The China Zone |
Jiangsu
is a province of the People's Republic of China, located along
the east coast of the country. The name comes from jiang, short
for the city of Jiangning (now Nanjing), and su, for the city
of Suzhou. The abbreviation for this province is (su), the second
character of its name.
Jiangsu borders Shandong
in the north, Anhui to the west, and Zhejiang and Shanghai
to the south. Jiangsu has a coastline of over one thousand kilometers
along the Yellow Sea, and the Yangtze River passes through its
southern parts. Since the inception of economic reforms in 1978,
Jiangsu has been a hot spot for economic development, and is
now one of China's most prosperous provinces. The wealth divide
between the rich southern regions and the north, however, remains
a prominent issue in the province. Under the reign of the Han Dynasty (206 BC to 220 AD), which brought China to its first golden age, Jiangsu was a relative backwater, far removed from the centers of civilization in the North China Plain. Jiangsu was at that time administered under two zhou (provinces): Xuzhou Province in the north, and Yangzhou Province in the south. Although south Jiangsu was eventually the base for the kingdom of Wu (one of the Three Kingdoms from 222 to 280), it did not become significant role until the invasion of northern nomads during the Western Jin Dynasty, starting from the fourth century. As northern nomadic groups established kingdoms across the north, ethnic Han Chinese aristocracy fled southwards and set up a refugee Eastern Jin Dynasty in 317, in Jiankang (modern day Nanjing). From then until 581 (a period known as the Southern and Northern Dynasties), Nanjing in south Jiangsu was the base of four more ethnic Han Chinese dynasties facing off with northern barbarian (but increasingly sinicized) dynasties. In the meantime, north Jiangsu was a buffer of sorts between north and south; it initially started as a part of southern dynasties, but as northern dynasties gained more ground, it became part of northern dynasties. In 581 unity was
reestablished again, and under the Tang Dynasty (618 to 907)

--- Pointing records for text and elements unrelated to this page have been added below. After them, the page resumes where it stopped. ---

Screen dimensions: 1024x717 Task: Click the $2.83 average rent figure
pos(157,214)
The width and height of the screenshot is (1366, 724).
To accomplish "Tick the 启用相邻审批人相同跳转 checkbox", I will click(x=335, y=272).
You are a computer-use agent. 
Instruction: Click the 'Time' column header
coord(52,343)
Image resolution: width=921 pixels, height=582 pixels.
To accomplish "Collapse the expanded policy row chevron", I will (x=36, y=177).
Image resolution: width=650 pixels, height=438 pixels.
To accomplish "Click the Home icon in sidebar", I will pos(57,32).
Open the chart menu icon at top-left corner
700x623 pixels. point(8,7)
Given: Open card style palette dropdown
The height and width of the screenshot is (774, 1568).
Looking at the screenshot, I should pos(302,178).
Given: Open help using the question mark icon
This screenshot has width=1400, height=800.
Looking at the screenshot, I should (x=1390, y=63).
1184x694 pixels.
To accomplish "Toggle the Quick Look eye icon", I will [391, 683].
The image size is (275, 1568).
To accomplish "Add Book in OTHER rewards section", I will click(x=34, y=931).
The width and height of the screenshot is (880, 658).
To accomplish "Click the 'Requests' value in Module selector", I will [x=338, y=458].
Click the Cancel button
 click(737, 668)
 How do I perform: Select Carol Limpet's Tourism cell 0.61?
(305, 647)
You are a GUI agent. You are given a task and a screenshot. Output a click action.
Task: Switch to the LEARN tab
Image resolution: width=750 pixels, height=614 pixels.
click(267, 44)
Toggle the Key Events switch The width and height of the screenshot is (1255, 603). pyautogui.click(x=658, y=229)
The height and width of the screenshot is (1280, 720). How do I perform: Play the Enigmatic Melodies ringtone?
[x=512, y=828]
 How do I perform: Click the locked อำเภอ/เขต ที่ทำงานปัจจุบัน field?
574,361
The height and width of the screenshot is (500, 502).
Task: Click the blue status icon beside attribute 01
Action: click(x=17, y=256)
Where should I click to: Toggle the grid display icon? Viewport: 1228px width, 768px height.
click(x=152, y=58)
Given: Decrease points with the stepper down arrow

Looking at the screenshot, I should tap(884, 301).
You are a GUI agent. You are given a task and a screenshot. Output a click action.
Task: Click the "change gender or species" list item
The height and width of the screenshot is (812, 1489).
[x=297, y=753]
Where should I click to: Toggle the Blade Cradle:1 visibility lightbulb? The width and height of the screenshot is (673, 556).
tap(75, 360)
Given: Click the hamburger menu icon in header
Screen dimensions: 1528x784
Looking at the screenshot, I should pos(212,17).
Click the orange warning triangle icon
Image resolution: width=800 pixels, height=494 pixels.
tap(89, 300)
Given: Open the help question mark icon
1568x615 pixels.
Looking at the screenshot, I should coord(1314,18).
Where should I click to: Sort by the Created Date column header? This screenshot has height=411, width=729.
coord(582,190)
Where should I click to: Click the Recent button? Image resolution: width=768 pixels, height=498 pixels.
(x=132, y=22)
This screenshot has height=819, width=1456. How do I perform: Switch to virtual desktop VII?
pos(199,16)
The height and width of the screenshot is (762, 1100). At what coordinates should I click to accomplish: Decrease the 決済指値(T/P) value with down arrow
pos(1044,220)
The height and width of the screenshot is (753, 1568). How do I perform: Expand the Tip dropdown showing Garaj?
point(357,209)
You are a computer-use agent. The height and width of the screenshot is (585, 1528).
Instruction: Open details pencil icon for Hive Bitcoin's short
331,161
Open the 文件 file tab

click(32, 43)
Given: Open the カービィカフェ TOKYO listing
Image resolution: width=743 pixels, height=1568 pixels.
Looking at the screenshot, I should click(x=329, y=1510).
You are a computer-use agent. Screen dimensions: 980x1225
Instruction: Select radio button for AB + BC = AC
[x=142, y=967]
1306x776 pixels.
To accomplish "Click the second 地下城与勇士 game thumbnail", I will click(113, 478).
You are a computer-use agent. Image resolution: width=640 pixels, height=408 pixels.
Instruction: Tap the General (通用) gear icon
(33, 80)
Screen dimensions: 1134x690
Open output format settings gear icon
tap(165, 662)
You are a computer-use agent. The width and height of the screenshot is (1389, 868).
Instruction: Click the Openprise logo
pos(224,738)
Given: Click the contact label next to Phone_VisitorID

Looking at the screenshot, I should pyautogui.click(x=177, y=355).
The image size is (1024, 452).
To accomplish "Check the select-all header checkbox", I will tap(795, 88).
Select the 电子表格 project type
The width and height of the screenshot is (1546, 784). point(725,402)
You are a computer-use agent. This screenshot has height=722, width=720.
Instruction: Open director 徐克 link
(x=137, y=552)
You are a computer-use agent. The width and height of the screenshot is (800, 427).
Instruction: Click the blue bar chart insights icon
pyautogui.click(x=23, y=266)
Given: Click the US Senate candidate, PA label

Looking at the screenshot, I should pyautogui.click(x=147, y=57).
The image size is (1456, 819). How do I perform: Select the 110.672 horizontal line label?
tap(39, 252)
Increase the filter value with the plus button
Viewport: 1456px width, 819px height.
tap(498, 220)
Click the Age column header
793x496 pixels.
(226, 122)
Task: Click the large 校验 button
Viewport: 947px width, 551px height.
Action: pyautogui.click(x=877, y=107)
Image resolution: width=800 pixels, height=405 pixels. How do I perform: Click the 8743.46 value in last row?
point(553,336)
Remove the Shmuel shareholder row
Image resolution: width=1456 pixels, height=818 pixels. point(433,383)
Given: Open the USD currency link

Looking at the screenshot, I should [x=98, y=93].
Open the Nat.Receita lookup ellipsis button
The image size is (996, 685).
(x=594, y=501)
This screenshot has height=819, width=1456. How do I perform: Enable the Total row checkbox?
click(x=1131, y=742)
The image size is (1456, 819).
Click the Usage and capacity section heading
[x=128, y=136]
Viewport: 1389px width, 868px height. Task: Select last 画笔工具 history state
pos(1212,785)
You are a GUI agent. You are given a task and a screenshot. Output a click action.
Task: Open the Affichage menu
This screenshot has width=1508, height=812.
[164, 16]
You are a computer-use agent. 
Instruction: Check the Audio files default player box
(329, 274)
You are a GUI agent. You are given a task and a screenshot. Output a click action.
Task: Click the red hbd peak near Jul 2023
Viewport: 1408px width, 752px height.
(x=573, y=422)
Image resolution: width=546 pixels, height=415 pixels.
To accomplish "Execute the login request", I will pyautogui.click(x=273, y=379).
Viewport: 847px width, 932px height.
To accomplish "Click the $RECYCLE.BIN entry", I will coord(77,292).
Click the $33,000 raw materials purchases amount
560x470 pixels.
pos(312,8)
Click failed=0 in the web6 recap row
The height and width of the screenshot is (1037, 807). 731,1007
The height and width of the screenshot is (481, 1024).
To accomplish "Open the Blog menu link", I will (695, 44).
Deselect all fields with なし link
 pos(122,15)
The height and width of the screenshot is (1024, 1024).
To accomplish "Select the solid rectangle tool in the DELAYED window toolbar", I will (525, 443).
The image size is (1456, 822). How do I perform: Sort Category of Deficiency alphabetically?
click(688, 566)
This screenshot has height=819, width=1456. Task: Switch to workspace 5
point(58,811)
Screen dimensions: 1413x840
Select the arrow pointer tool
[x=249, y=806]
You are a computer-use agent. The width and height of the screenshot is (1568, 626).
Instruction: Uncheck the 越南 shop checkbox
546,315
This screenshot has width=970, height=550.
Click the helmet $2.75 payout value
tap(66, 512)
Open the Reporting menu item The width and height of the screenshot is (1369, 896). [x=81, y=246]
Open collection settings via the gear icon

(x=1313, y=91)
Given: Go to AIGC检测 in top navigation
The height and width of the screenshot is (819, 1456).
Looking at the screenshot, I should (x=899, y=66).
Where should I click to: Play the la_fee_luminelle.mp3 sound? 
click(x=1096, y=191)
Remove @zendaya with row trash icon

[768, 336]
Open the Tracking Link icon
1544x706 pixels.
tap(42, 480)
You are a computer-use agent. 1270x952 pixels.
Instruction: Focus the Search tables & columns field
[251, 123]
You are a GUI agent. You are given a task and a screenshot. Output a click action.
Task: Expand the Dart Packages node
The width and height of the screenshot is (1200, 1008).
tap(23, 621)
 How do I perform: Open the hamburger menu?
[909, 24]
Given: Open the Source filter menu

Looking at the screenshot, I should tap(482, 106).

China once more went through a golden age, though Jiangsu at
this point was still rather unremarkable among the different
parts of China. It was during the Song Dynasty (960-1279), which
saw the development of a wealthy mercantile class and emergent
market economy in China, that south Jiangsu emerged as a center
of trade. From then onwards, south Jiangsu, especially major
cities like Suzhou or Yangzhou, would be synonymous with opulence
and luxury in China. Today south Jiangsu remains one of the
richest parts of China, and Shanghai, arguably the wealthiest
and most cosmopolitan of mainland China cities, is a direct
extension of south Jiangsu culture. The Qing
Dynasty changed this situation by establishing Nanzhili as Jiangnan
province; in 1666 Jiangsu and Anhui were split apart as separate
provinces, and Jiangsu was given borders approximately the same
as today. With the start of the Western incursion into China
in the 1840s, the rich and mercantile south Jiangsu was increasingly
exposed to Western influence; Shanghai, originally an unremarkable
little town of Jiangsu, quickly developed into a metropolis
of trade, banking, and cosmopolitanism, and was split out later
as an independent municipality. South Jiangsu also figures strongly
in the Taiping Rebellion (1851 – 1864), a massive and
deadly rebellion that attempted to set up a Christian theocracy
in China; it started far to the south in Guangdong province,
swept through much of South China, and by 1853 had established
Nanjing as its capital, renamed as Tianjing ("Heavenly
Capital"). After the war, Nanjing was once again the capital of the Republic of China, though now the Chinese Civil War had broken out between the Kuomintang government and Communist forces, based further north, mostly in Manchuria. The decisive Huaihai Campaign was fought in northern Jiangsu; it resulted in Kuomintang defeat, and the communists were soon able to cross the Yangtze River and take Nanjing. The Kuomintang fled southwards, and eventually ended up in Taipei, from which the Republic of China government continues to administer Taiwan and its neighbouring islands, though it also continues to claim (technically, at least) Nanjing as its rightful capital. After communist takeover, Beijing was made capital of China and Nanjing was demoted to be the provincial capital of Jiangsu. The economic reforms of Deng Xiaoping initially focused on the south coast of China, in Guangdong province, which soon left Jiangsu behind; starting from the 1990s they were applied more evenly to the rest of China. Suzhou and Wuxi, two southern cities of Jiangsu in close proximity to neighbouring Shanghai Municipality, have since become particularly prosperous, being among the top 10 cities in China in gross domestic product and outstripping the provincial capital of Nanjing. The income disparity between north Jiangsu and south Jiangsu however remains large.